Choosing whether to perform a one-tailed or a two-tailed hypothesis test is one of the methodology decisions you might need to make for your statistical analysis. This choice can have critical implications for the types of effects it can detect, the statistical power of the test, and potential errors.

In this post, you’ll learn about the differences between one-tailed and two-tailed hypothesis tests and their advantages and disadvantages. I include examples of both types of statistical tests. In my next post, I cover the decision between one and two-tailed tests in more detail.

## What Are Tails in a Hypothesis Test?

First, we need to cover some background material to understand the tails in a test. Typically, hypothesis tests take all of the sample data and convert it to a single value, which is known as a test statistic. You’re probably already familiar with some test statistics. For example, t-tests calculate t-values. F-tests, such as ANOVA, generate F-values. The chi-square test of independence and some distribution tests produce chi-square values. All of these values are test statistics.

These test statistics follow a sampling distribution. Probability distribution plots display the probabilities of obtaining test statistic values when the null hypothesis is correct. On a probability distribution plot, the portion of the shaded area under the curve represents the probability that a value will fall within that range.

The graph below displays a sampling distribution for t-values. The two shaded regions cover the two-tails of the distribution.

Keep in mind that this t-distribution assumes that the null hypothesis is correct for the population. Consequently, the peak (most likely value) of the distribution occurs at t=0, which represents the null hypothesis in a t-test. Typically, the null hypothesis states that there is no effect. As t-values move further away from zero, it represents larger effect sizes. When the null hypothesis is true for the population, obtaining samples that exhibit a large apparent effect becomes less likely, which is why the probabilities taper off for t-values further from zero.

**Related posts**: How t-Tests Work and Understanding Probability Distributions

## Critical Regions in a Hypothesis Test

In hypothesis tests, critical regions are ranges of the distributions where the values represent statistically significant results. Analysts define the size and location of the critical regions by specifying both the significance level (alpha) and whether the test is one-tailed or two-tailed.

Consider the following two facts:

- The significance level is the probability of rejecting a null hypothesis that is correct.
- The sampling distribution for a test statistic assumes that the null hypothesis is correct.

Consequently, to represent the critical regions on the distribution for a test statistic, you merely shade the appropriate percentage of the distribution. For the common significance level of 0.05, you shade 5% of the distribution.

**Related post**: Significance Levels and P-values

## Two-Tailed Hypothesis Tests

Two-tailed hypothesis tests are also known as nondirectional and two-sided tests because you can test for effects in both directions. When you perform a two-tailed test, you split the significance level percentage between both tails of the distribution. In the example below, I use an alpha of 5% and the distribution has two shaded regions of 2.5% (2 * 2.5% = 5%).

When a test statistic falls in either critical region, your sample data are sufficiently incompatible with the null hypothesis that you can reject it for the population.
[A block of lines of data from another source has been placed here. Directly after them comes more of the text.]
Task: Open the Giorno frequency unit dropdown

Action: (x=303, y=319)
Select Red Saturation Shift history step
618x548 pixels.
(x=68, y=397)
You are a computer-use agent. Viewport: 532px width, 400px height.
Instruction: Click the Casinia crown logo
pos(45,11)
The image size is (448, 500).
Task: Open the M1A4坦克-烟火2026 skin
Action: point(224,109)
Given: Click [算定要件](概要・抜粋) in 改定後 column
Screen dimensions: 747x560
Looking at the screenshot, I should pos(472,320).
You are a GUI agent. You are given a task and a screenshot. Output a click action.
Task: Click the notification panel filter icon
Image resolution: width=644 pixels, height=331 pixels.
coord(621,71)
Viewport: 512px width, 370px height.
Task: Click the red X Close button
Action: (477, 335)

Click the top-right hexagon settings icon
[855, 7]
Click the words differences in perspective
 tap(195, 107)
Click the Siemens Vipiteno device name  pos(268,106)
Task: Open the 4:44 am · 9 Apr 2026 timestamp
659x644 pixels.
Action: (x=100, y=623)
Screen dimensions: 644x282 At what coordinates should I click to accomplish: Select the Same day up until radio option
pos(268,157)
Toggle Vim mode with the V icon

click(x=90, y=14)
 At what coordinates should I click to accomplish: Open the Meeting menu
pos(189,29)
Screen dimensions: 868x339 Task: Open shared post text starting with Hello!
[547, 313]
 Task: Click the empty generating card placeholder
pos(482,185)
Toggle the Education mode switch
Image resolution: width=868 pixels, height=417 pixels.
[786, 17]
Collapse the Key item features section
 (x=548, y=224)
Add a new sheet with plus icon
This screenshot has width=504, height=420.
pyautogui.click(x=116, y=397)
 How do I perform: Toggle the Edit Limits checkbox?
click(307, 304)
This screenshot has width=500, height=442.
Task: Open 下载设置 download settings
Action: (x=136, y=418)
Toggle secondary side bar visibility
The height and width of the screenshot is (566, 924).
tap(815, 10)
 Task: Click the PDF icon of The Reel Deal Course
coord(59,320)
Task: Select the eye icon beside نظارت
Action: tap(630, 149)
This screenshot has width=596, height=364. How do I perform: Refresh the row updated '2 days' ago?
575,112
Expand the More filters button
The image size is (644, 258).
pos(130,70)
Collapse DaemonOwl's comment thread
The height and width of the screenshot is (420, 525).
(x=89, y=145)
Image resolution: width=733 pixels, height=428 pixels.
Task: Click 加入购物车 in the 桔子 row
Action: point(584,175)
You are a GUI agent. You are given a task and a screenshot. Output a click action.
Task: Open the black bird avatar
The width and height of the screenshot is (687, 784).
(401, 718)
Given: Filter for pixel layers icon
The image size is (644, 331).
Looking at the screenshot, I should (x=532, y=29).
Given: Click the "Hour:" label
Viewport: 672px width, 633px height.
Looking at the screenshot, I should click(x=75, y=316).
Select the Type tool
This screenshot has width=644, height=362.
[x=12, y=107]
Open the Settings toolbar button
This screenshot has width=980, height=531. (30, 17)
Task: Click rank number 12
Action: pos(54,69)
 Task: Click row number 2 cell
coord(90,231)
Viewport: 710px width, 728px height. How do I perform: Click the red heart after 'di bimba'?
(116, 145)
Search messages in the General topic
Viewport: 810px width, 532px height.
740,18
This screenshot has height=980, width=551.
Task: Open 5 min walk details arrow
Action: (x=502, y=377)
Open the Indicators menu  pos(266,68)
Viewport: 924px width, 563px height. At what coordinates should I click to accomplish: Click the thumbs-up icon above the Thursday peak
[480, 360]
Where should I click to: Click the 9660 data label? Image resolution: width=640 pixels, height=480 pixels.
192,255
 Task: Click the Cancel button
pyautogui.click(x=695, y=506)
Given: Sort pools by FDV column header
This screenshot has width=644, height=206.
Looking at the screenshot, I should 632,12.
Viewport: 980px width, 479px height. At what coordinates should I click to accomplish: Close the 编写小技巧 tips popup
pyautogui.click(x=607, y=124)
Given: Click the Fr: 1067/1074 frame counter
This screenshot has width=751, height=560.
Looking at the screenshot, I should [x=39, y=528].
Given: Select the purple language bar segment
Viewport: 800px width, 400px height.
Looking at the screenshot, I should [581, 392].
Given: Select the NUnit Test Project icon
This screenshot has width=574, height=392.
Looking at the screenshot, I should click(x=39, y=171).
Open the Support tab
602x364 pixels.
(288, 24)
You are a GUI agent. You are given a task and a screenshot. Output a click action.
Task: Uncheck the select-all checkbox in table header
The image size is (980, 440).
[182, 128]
In a two-tailed test, the generic null and alternative hypotheses are the following:

**Null**: The effect equals zero.**Alternative**: The effect does not equal zero.

The specifics of the hypotheses depend on the type of test you perform because you might be assessing means, proportions, or rates.

### Example of a two-tailed 1-sample t-test

Suppose we perform a two-sided 1-sample t-test where we compare the mean strength (4.1) of parts from a supplier to a target value (5). We use a two-tailed test because we care whether the mean is greater than or less than the target value.

To interpret the results, simply compare the p-value to your significance level. If the p-value is less than the significance level, you know that the test statistic fell into one of the critical regions, but which one? Just look at the estimated effect. In the output below, the t-value is negative, so we know that the test statistic fell in the critical region in the left tail of the distribution, indicating the mean is less than the target value. Now we know this difference is statistically significant.

We can conclude that the population mean for part strength is less than the target value. However, the test had the capacity to detect a positive difference as well. You can also assess the confidence interval. With a two-tailed hypothesis test, you’ll obtain a two-sided confidence interval. The confidence interval tells us that the population mean is likely to fall between 3.372 and 4.828. This range excludes the target value (5), which is another indicator of significance.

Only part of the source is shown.